Jacques Julliard, « Tout est faux dans le foot », Le Nouvel Observateur, 1988
1
(1) Espéranto : langue internationale conventionnelle, caractérisée par un vocabulaire et une
grammaire réduite, créée en 1987 par le Polonais Zamenhof.
(2) Heysel : stade de Bruxelles où des affrontements très violents, provoqués par des
supporters anglais, ont causés la mort de nombreux spectateurs.
(3) UEFA : union européenne de football association
QUESTIONS :
1 – Vocabulaire
expliquez le sens de :
a) « mercenaires sans âmes et sans honneur »
b) « les jeux sacrés de la balle »
2 – Résumé
Vous résumerez ce texte en 140 mots (plus ou moins 10%)
2
CORRIGE : résumé « tout est faux dans le foot »
QUESTIONS
Vocabulaire :
a) Les mercenaires sont des soldats sans scrupules à la solde d’un gouvernement
étranger. Les footballeurs eux aussi sont achetés ou vendus par les clubs et jouent
souvent contre leurs anciens partenaires sans difficultés apparente.
b) Les anciens Mexicains organisaient des jeux en l’honneur de leurs dieux (les jeux
sacrés). Les vainqueurs qui, par leur force et leur courage, leur avaient plu, étaient
sacrifiés dans une offrande religieuse pour qu’ils puissent rejoindre et honorer les
divinités.
Résumé :
Le football, aujourd’hui, n’est plus que simulacre et feinte : de l’enthousiasme
ostentatoire du vainqueur à la douleur dramatisée du joueur blessé, tout n’est que
cabotinage et mensonge. Et malheur à l’arbitre qui ne ménage pas les susceptibilités
opposées.
Bien plus, ce sport est devenu le miroir des tares de notre société. Football, en effet,
rime désormais avec scandale. Dans nos stades, dont Pinochet et Videla avaient
intuitivement saisi la véritable destination, des troupes armées et casquées doivent
régulièrement contenir et séparer les hordes des supporters ivres d’alcool et de violence
… tandis que s’exhibent devant les caméras avides de nos télévisions des joueursvedettes aux salaires indécents.
Alors supprimons le football pendant un an ou bien immolons l’équipe gagnante …
mais délivrons-nous de cette folie de la victoire.
140 mots.
Commentaires :
Pour réussir ce résumé, vous deviez respecter la tonalité ironique et polémique du texte,
avoir compris les références à Pinochet (dictateur chilien ) et Videla (général et chef de la
junte militaire en Argentine dans les années 1970) qui avaient regroupé la plupart de leurs
opposants politiques dans des stades de football avant de les faire disparaître.

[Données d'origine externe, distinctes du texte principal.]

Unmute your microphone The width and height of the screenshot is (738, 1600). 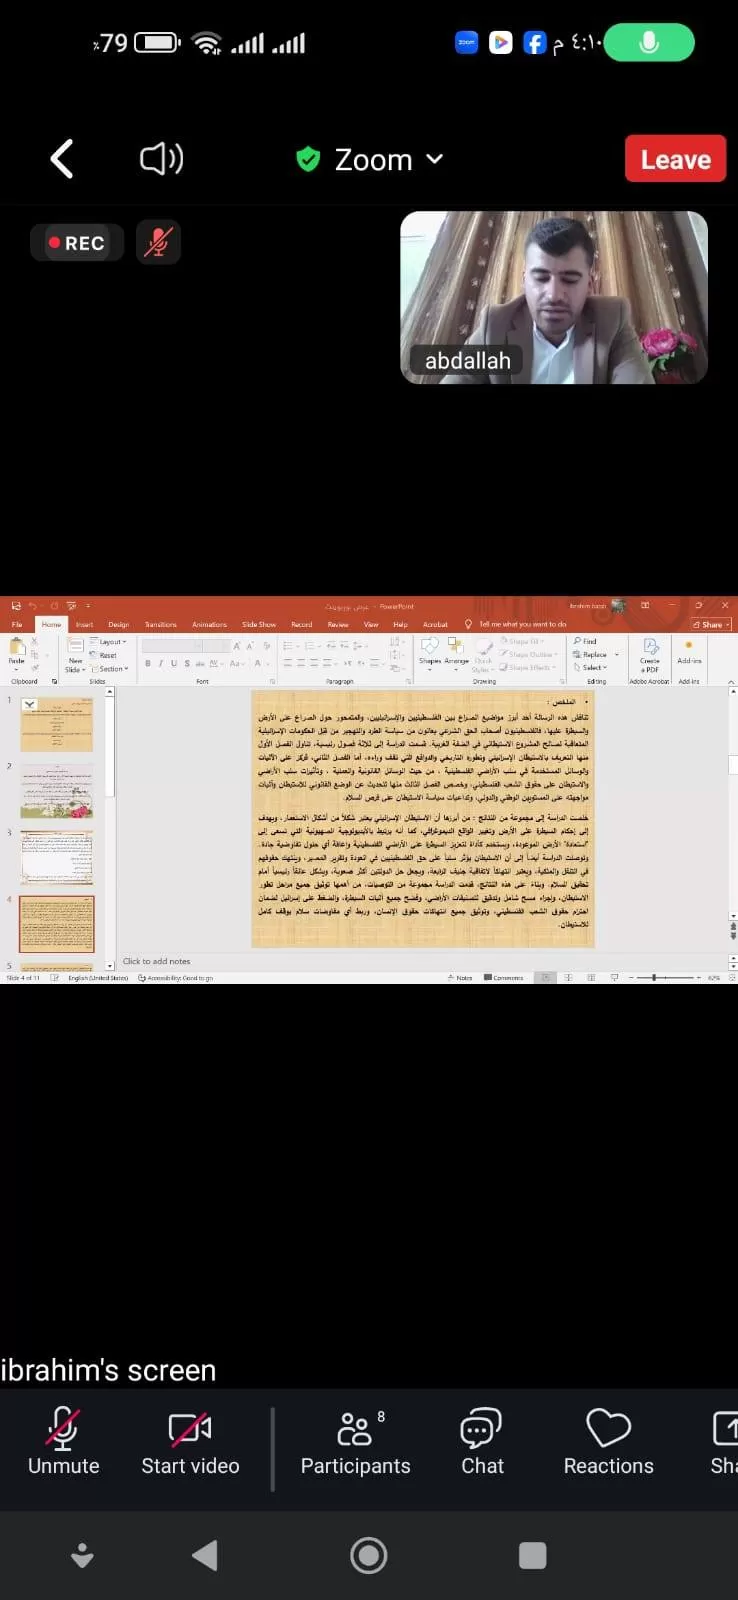pyautogui.click(x=63, y=1441)
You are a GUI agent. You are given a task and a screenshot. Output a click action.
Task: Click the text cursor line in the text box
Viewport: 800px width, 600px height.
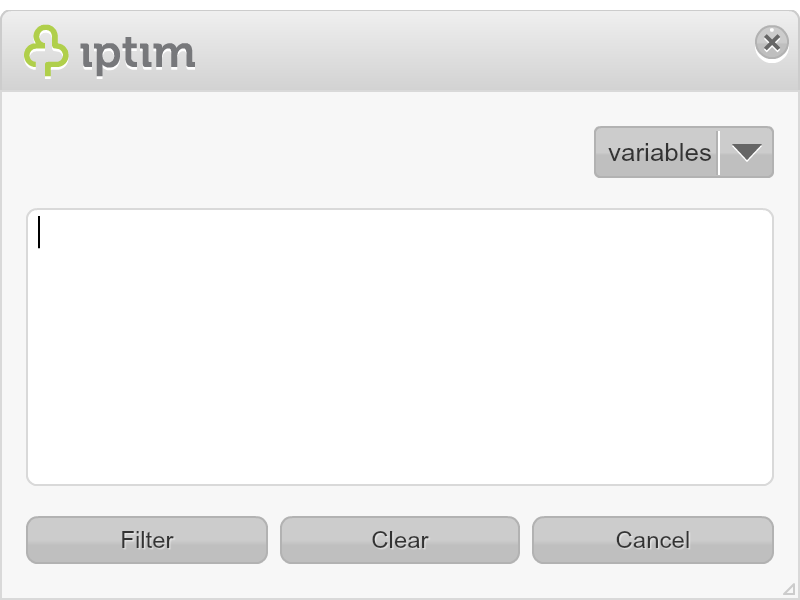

Le parallèle entre des crimes politiques et la tuerie accidentelle du stade du Heysel permet à
l’auteur de nous peindre toute la violence guerrière liée au football. Aussi, deviez-vous être
attentif à respecter le champ lexical de la guerre, de la violence et éviter tout vocale neutre.
Il vous fallait, en outre, réussir à montrer tous les abus (triche, fric, mensonge), en souligner
l’indécence. Et ainsi justifier la conclusion du texte.
La justesse lexicale et la qualité expressive étaient donc primordiales.